I have used figures like the one above (left) in my work at various times. It present various distributions in the form of a boxplot, and uses differing labels (in this case, the lowercase letters) to denote significant differences; i.e. levels sharing a label are not significantly different. This type of presentation is common when showing changes in organism condition indices over time (e.g. Figs 3 & 4, Bullseye puffer fish in Mexico).

In the example above, a Kruskal-Wallis rank sum test is used to test differences across all levels, followed by pairwise Mann-Whitney rank tests. The result is a matrix of p-values showing significant differences in distribution. So far so good, but it’s not always clear how the grouping relationships should be labelled. In this relatively simple example, the tricky part is that level 1 should be grouped with 3 and 5, but 3 and 5 should not be grouped; Therefore, two labeling codes should be designated, with level 1 sharing both. I have wondered, for some time, if there might be some way to do this in an automated fashion using an algorithm. After many attempts on my own, I finally decided to post a question to SO.

So, my first question “Algorithm for automating pairwise significance grouping labels in R” led me to the concept of the “clique cover problem“, and “graph theory” in general, via SO user “David Eisenstat“. While I didn’t completely understand his recommendation at first, it got me pointed in the right direction – I ultimately found the R package igraph for analyzing and plotting these types of problems.

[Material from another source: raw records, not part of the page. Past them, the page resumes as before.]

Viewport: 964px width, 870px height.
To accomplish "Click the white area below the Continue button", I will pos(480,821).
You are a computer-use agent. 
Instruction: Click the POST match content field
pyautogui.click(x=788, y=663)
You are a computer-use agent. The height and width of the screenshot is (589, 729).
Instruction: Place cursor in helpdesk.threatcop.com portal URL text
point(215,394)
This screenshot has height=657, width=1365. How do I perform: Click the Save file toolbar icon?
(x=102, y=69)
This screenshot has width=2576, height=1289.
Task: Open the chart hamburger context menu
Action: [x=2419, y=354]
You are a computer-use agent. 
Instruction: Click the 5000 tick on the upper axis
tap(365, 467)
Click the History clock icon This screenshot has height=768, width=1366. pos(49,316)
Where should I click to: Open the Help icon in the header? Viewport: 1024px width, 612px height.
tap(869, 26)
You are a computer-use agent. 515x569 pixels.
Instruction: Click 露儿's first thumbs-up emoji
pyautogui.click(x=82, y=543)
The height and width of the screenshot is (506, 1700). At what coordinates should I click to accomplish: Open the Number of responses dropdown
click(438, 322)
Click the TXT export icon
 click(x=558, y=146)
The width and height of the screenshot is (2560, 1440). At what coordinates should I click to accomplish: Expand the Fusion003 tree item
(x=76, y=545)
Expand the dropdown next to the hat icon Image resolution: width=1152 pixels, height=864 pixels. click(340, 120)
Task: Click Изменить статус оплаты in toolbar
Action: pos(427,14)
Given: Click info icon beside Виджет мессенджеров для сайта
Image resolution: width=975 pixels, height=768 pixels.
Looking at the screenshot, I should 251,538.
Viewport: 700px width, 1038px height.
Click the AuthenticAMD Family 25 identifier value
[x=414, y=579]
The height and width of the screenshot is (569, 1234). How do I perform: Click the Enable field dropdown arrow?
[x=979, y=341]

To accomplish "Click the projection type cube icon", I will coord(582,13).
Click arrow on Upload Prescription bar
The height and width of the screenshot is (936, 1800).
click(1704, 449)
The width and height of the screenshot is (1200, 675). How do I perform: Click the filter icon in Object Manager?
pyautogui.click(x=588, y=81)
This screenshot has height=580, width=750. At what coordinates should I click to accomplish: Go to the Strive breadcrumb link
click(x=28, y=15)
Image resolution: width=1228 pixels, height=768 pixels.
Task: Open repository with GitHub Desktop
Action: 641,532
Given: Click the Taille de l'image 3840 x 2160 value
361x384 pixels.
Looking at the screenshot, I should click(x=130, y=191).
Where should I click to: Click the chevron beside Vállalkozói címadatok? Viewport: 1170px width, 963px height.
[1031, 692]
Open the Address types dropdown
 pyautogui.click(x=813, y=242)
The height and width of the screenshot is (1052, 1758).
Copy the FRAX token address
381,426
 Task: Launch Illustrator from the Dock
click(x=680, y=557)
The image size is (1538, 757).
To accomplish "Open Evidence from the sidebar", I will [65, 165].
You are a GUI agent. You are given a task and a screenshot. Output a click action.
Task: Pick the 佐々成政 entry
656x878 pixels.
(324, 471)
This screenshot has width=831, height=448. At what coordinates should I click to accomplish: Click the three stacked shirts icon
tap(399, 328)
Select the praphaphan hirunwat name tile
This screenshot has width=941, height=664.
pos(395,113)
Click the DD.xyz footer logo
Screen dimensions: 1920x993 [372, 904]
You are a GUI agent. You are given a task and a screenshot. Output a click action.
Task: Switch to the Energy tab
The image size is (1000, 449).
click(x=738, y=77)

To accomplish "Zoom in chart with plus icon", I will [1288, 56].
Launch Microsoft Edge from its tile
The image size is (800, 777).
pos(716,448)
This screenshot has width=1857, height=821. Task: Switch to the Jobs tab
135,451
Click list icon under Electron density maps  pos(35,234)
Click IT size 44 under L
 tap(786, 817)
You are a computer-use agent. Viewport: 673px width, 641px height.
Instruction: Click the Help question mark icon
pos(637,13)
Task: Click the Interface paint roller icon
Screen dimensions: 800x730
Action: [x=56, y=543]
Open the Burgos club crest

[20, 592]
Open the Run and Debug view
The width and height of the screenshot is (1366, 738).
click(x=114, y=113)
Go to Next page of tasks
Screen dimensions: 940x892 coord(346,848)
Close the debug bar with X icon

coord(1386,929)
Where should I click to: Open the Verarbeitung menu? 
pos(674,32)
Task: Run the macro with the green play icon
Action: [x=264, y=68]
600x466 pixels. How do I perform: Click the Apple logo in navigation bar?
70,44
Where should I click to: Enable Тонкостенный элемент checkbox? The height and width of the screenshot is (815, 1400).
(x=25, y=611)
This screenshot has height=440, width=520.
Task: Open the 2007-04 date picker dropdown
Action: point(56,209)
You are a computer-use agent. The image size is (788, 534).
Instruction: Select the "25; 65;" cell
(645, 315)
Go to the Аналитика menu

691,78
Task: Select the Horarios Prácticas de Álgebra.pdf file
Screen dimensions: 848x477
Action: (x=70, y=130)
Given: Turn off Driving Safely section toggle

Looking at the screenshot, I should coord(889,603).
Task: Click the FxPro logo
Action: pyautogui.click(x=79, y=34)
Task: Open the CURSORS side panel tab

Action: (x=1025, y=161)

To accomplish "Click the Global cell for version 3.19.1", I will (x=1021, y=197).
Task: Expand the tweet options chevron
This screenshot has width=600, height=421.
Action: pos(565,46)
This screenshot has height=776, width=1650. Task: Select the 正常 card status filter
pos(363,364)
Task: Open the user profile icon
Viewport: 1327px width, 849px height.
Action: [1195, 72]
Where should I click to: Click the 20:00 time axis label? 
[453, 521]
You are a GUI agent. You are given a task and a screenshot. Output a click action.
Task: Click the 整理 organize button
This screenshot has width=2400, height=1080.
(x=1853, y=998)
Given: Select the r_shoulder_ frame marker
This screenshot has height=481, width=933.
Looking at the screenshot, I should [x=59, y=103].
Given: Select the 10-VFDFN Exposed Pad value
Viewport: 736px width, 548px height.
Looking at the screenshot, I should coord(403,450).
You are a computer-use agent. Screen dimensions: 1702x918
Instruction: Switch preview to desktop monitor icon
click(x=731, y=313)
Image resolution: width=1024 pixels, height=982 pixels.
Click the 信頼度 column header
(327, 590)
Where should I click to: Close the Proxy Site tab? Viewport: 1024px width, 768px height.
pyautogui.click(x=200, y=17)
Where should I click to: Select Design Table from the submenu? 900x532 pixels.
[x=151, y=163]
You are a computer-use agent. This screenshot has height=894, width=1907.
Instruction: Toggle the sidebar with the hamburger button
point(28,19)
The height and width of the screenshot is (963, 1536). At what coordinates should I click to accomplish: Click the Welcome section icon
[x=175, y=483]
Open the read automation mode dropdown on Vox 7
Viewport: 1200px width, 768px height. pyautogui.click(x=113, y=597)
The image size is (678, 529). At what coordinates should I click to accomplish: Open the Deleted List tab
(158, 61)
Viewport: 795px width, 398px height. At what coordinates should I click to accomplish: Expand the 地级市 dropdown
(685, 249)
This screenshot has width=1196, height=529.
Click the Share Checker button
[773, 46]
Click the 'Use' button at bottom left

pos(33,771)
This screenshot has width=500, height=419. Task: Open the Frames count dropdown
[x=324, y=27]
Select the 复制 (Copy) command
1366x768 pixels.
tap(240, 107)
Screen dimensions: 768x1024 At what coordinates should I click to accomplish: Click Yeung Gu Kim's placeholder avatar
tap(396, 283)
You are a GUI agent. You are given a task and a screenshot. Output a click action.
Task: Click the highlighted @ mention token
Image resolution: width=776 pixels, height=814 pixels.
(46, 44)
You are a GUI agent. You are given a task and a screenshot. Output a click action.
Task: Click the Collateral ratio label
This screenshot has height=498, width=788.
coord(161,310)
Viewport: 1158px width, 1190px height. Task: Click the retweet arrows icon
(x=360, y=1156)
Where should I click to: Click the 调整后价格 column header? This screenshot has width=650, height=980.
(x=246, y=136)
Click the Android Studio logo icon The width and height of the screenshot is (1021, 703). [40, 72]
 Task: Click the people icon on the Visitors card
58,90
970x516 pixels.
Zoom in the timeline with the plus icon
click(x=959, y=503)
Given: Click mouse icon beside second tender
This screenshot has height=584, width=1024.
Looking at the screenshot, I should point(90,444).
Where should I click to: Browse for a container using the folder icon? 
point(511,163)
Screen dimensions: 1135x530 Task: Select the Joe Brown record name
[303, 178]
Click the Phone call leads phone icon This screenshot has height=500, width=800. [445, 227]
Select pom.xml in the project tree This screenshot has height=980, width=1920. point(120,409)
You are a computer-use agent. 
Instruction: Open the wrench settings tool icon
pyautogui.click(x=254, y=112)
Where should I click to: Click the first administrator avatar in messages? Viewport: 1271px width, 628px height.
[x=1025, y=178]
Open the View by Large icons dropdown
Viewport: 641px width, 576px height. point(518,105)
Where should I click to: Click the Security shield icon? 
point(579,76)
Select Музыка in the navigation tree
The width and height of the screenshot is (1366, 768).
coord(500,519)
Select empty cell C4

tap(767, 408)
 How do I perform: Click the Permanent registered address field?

The next questions were a bit more technical. I figured out that I could return the “cliques” of my grouping relationships network using the cliques function of the igraph package, but my original attempt was giving me a list all relationships in my matrix. It was obvious to me that I would need to identify groupings where all levels were fully connected (i.e. each node in the clique connects to all others). So, my next question “How to identify fully connected node clusters with igraph [in R]” got me a tip from SO user “majom“, who showed me that these fully connected cliques could be identified by first reordering the starting nodes in my list of connections (before use in the function), and then subjecting the resulting igraph object to the function maximal.cliques. So, the first suggestions from David were right on, even though they didn’t include code. The result shows nicely all those groupings in the above example (right plot) with fully connected cliques [i.e. (1, 3), (1, 5), (2), (4, 6), (7)].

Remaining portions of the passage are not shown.